- ASSIGNMENT: Copy each line in the data that includes the word "Management".

Stored records:
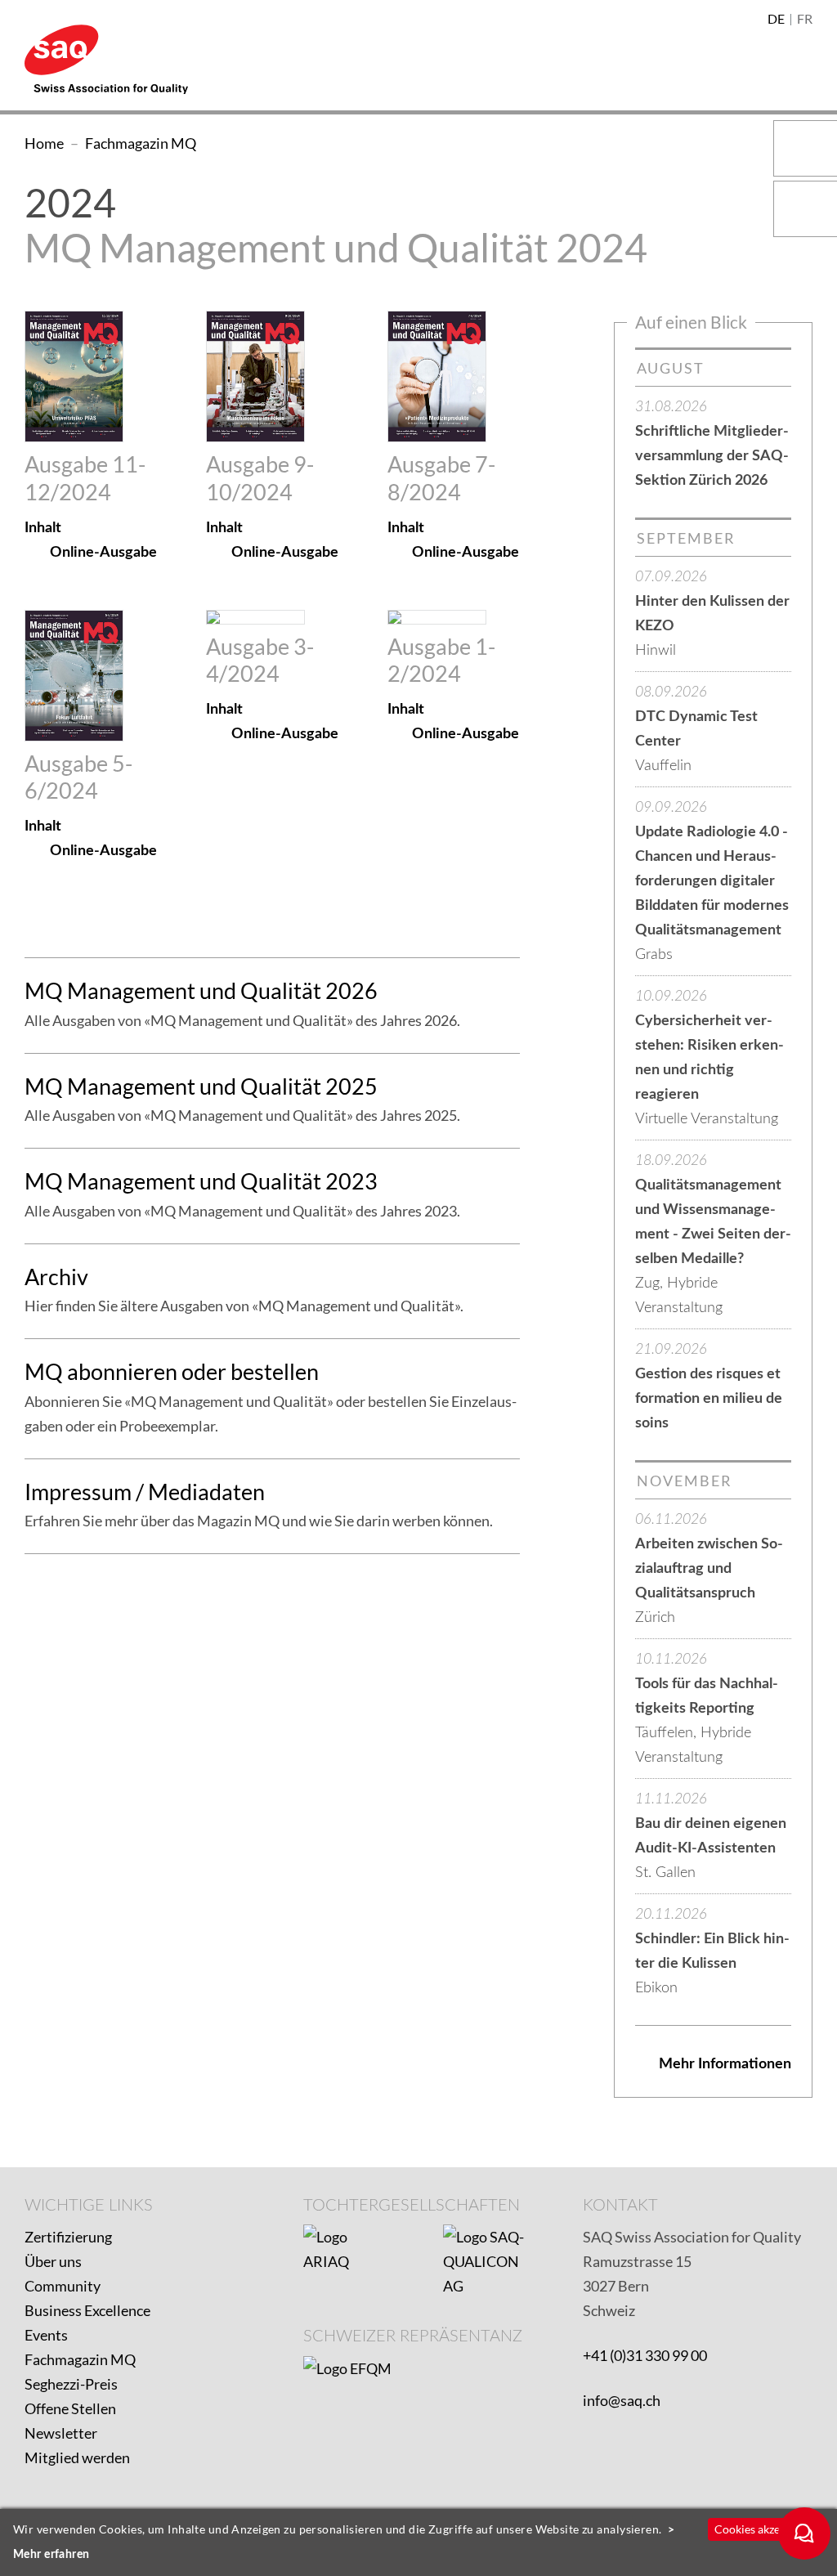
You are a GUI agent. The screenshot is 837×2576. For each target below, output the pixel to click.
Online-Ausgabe (103, 552)
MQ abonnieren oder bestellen (172, 1371)
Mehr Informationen (725, 2064)
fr (804, 19)
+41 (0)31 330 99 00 (645, 2355)
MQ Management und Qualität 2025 (201, 1086)
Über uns (53, 2261)
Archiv (56, 1276)
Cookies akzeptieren (765, 2529)
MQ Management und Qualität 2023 (201, 1180)
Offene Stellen (70, 2408)
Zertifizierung (68, 2237)
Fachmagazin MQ (80, 2359)
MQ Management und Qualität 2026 (201, 990)
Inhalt (43, 528)
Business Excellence (87, 2310)
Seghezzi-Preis (71, 2384)
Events (46, 2335)
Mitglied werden (77, 2457)
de (776, 19)
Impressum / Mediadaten (145, 1491)
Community (63, 2286)
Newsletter (61, 2433)
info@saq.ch (621, 2400)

- SOLVED PROBLEM:
MQ Management und Qualität 2025 (201, 1086)
MQ Management und Qualität 2023 (201, 1180)
MQ Management und Qualität 2026 (201, 990)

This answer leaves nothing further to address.